### PASSAGE
+++
Thereafter, the High Court observed -

“21. We do not see how, in the light of these authoritative pronouncements of the Hon'ble Supreme Court, can the Tribunal take a different view. When the Hon'ble Supreme Court holds and as in Grasim Industries Ltd. (supra) that the conditions contemplated under Section 2(d) and Section 2(f) have to be satisfied conjunctively in order to entail imposition of excise duty under section 3 of the Act, then, we cannot agree with the Tribunal. The larger Bench decision does not take into account the fact that the authoritative pronouncement by the Supreme Court and repeatedly rendered is binding on it. That is law declared under Articles 141 of the Constitution of India. That it is rendered in the case of identical issues, controversy and the Assessee makes these Judgments of the Supreme Court all the more binding. Their binding effect is not lost merely because the Tribunal has another occasion to consider the issue or another shade of the same controversy. So long as there are Supreme Court Judgments in the field, we do not see how the Revenue could have proceeded to disregard them.”

On the Revenue not abiding by these decisions and the Tribunal not following the same, the High Court commented -

++ We find that the attempt made by the Tribunal to hold that what is marketable and satisfies the requirement stipulated in the Explanation necessarily means that they are liable for imposition of duty under section 3 is directly contrary to the binding Judgments of the Hon'ble Supreme Court on the same issue. The attempt of the Tribunal in para 6.5 in proceeding to analyse the process and concluding that nobody deliberately manufactures waste, dross and scrap is in direct conflict with the findings of the Hon'ble Supreme Court. Waste and scrap emerge as a byproduct in the course of manufacture of other products.
+++
### EXERCISE SET
a – According to the High Court excerpt, how do waste and scrap emerge?
b – Do these statements agree with the High Court excerpt? Answer yes or no for each and quote the deciding words. (i) The Supreme Court held that the conditions under Section 2(d) and Section 2(f) must be met conjunctively for excise duty under section 3. (ii) The High Court agreed with the Tribunal. (iii) Supreme Court judgments stop binding the Tribunal once it considers another shade of the same controversy.
c – Go on with the High Court excerpt from where it stops.
+++
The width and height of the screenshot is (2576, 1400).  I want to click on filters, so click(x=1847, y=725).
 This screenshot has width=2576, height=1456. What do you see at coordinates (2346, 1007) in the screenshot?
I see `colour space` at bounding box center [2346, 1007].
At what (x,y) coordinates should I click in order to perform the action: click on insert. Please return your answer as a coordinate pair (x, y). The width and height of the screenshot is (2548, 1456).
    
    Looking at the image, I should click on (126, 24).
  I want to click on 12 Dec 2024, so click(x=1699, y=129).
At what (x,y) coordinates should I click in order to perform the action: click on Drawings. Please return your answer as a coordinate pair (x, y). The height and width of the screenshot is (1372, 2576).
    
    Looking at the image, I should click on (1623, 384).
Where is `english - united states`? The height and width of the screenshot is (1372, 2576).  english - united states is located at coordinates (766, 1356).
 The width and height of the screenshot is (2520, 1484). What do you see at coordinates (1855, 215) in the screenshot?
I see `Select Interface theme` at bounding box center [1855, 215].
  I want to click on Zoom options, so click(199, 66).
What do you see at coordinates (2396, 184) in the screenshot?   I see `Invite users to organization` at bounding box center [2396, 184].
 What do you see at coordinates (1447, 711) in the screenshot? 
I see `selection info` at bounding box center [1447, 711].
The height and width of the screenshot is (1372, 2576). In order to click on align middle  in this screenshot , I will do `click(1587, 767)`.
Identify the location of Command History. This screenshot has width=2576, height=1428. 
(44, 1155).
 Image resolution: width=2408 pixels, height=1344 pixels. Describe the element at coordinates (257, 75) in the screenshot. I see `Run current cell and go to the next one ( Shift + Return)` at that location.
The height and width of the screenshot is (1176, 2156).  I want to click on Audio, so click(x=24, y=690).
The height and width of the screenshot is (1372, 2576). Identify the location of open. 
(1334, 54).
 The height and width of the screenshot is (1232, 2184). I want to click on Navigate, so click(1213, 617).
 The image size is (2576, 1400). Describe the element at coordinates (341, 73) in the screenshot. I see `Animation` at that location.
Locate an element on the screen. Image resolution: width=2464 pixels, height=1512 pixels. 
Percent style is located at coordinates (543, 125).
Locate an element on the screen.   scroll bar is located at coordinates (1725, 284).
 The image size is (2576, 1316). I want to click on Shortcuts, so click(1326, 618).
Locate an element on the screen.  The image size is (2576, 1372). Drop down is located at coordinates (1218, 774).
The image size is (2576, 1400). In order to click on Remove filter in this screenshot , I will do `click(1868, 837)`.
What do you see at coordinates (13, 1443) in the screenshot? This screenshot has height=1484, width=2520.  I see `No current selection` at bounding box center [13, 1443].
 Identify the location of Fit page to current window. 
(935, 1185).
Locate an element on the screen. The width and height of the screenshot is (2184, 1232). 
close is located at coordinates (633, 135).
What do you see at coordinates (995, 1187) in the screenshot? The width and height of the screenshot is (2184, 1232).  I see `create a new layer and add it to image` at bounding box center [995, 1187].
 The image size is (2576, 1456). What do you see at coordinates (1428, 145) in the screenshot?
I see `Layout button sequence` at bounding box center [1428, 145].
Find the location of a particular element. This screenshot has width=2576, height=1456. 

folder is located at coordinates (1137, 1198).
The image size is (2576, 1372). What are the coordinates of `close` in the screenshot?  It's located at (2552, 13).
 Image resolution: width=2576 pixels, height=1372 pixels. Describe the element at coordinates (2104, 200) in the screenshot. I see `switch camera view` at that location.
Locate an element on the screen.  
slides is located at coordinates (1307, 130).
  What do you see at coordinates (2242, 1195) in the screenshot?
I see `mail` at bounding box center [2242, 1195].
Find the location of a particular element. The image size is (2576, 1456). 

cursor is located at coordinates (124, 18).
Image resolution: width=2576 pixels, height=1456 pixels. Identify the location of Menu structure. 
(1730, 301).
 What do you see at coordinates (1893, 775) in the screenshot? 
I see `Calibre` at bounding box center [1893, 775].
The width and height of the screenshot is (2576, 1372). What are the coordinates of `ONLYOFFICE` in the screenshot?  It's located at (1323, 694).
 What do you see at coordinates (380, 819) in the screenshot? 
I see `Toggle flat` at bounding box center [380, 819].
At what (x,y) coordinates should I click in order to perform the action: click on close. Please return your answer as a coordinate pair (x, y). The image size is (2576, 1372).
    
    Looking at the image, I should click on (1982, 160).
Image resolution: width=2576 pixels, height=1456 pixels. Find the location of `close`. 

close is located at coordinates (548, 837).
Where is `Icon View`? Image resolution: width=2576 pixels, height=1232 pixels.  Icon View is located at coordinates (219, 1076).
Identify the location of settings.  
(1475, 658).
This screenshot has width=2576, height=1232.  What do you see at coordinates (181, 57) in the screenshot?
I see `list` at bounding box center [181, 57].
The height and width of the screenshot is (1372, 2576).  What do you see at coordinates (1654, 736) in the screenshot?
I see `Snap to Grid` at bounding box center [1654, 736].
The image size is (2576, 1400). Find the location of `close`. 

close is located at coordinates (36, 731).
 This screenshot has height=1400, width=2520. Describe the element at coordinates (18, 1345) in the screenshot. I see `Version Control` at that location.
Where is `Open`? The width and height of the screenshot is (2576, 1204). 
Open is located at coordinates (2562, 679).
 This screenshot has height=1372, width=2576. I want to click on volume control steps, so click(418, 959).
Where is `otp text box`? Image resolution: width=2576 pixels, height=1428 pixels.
+++
### ANSWERS FOR THIS EXERCISE
a – As a byproduct in the course of manufacture of other products.

b –
(i) Yes: "the conditions contemplated under Section 2(d) and Section 2(f) have to be satisfied conjunctively in order to entail imposition of excise duty under section 3 of the Act"
(ii) No: "we cannot agree with the Tribunal"
(iii) No: "Their binding effect is not lost merely because the Tribunal has another occasion to consider the issue or another shade of the same controversy"

c –
++ We do not see how the decision in the case of Grasim Industries Ltd. could have been brushed aside by the Tribunal.

++ The tribunal takes assistance of a Supreme Court Judgment and concludes that the ratio of any decision can be applied only if the facts are identical. True it is that the Hon'ble Supreme Court holds this way, however, what are those facts and emerging from the record of this case which would enable it to take a different view have not been spelt out by the Tribunal. Even these observations and conclusions would go to show that the Tribunal does not dispute that it is considering the same controversy and in relation to the same aluminium dross, which could be termed as either a byproduct or waste or scrap or rubbish. Once there are twin tests, then, all these observations are of no assistance to the Revenue.

Incidentally, the High Court had asked the counsel for the Revenue to take instructions from the Department as to why the Department cannot, in the light of the authoritative pronouncements, enable the Tribunal to deal with the matter afresh.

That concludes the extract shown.